Canada’s Federal Political Scene May Remain Constant Until 2009

Toronto Star columnist said this last Monday in his regularly scheduled column.
“Now Harper and his Conservatives are signaling that they too can read the writing on the wall.
That’s what Harper meant at his press conference on Friday when he said – twice – that he didn’t want to extend the Kandahar mission past its current February 2009 end date unless there is a consensus in Parliament and the country to do so.
Barring some unforeseen circumstance, such as a Taliban attack on the CN Tower, there is not. Canadian soldiers may be gung-ho about risking their lives in Kandahar, but those who pay their wages are not.” (Thomas Walkom June 24, Toronto Star)

I always make a point of reading Thomas Walkom.  His writing is refreshing and knowledgeable and always a good read.  His musings about Kandahar and the Harper government certainly ring true.  What ever happened to that election campaign we were supposed to have?

Hmmmm seems to be on October 18, 2009.  At least that’s what Conservative Prime Minister Stephen Harper is planning for.  Bill C-16, which has been passed, sets the election for that date.  However, in a minority situation that is unlikely to happen.  It would seem all the political parties ran out of excuses to pull the trigger.  It was like at one time everybody wanted to go out for lunch but as time wore on everybody lost their appetite.

It’s interesting how it all happened.  Afghanistan is surely key to the political situation we know find ourselves in.  Like Thomas Walkom says, Stephen Harper doesn’t want to extend this mission past February 2009.  It’s been a long time since he said Canada wouldn’t “cut and run” soon after he was elected.  Too many Canadian lives lost and too little support among Canadians for this mission has essentially cut it short.  Harper the pragmatist knows its over.

Is it the right thing to think and do, get out of Afghanistan?  It don’t matter now, you can almost see the writing on the wall.  It would seem the fear and palpable pressure post 9/11 has passed.  Swinging at the Taliban enemy in Afghanistan is like feigning at phantoms.  And of course why are they any worse than those who abuse and kill in far off places in Africa and South America?  Picking your poison is never about fairness.

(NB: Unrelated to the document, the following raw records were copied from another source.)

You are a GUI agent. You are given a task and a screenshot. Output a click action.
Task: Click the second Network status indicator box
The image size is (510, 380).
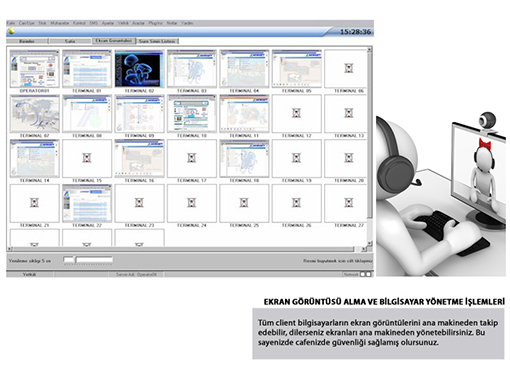(368, 274)
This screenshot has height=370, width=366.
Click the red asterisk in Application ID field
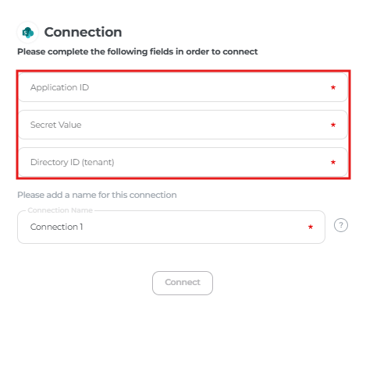(333, 87)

In Canada its pretty obvious people don’t understand why we’re there and why Canadians are dieing.  Afghanistan is a noble effort but it pales compared to Utah Beach, Dieppe and the epic battles at Vimy Ridge and the Somme.  Ultimately this sentiment has shown up in the political arena first led by the NDP and the Bloc.  In a minority parliament, future deployment in Afghanistan is an end game.  Canadian forces in Kandahar doing the dirty work can see all of this with their eyes wide open.

Afghanistan might be key to the political deadlock at home, but there are many other things causing the political logjam.  In short nobody can see there way out.  Stephen Harper’s Conservatives are neck and neck with the Liberals.  Stephane Dion is losing his wonkishness and gaining a little bit of eclectic cool.  However, they both know an election would just reshuffle the seat numbers.  Majority territory is not apparent for either of them.

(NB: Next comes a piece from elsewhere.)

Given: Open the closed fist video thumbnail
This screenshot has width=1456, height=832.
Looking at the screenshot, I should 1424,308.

The Bloc doesn’t want an election because they are a fish without water right now.  Parti Quebecois leader Andre Boclair’s third place showing in the Quebec provincial election dampened the sovereignists hopes in Quebec.  Going back to the Quebec electorate with essentially the same songbook was a road to third place again in Quebec.  However his time it would be at the federal level behind the federal Liberals and Conservatives.  Gillies Duceppe is smarter than that, although he did have a bit of a brain fart when he leapt into the PQ leadership and dropped out on the same weekend.

Jack Layton is against continuing the mission in Afghanistan.  However, its pretty obvious he’s led on this issue with everybody else falling into line.  The problem is he doesn’t get any points for that or votes either.  The NDP always has a problem carving out their place on the left.  Ditto this time around.  The hated Libs always seem to crowd their room when it’s convenient.

I haven’t said anything about Elizabeth May and the Greens.  However they are to be taken seriously.  Any party that takes 10% of the vote nationally fundamentally changes the arithmetic to power.  The Greens have done that.  It’s one reason why Harper and Dion cannot get a majority in our splintered political environment.  However having May run against Peter McKay, in my mind is a road to electoral defeat.  Why not choose a riding on Vancouver Island?

So at least on the federal level, put election fever on the backburner.  It might be 2009.  In the meantime you’ll be inundated with provincial politics.  Their provincial showdown comes in October, and that may be another reason for our federal election process to be delayed that much longer.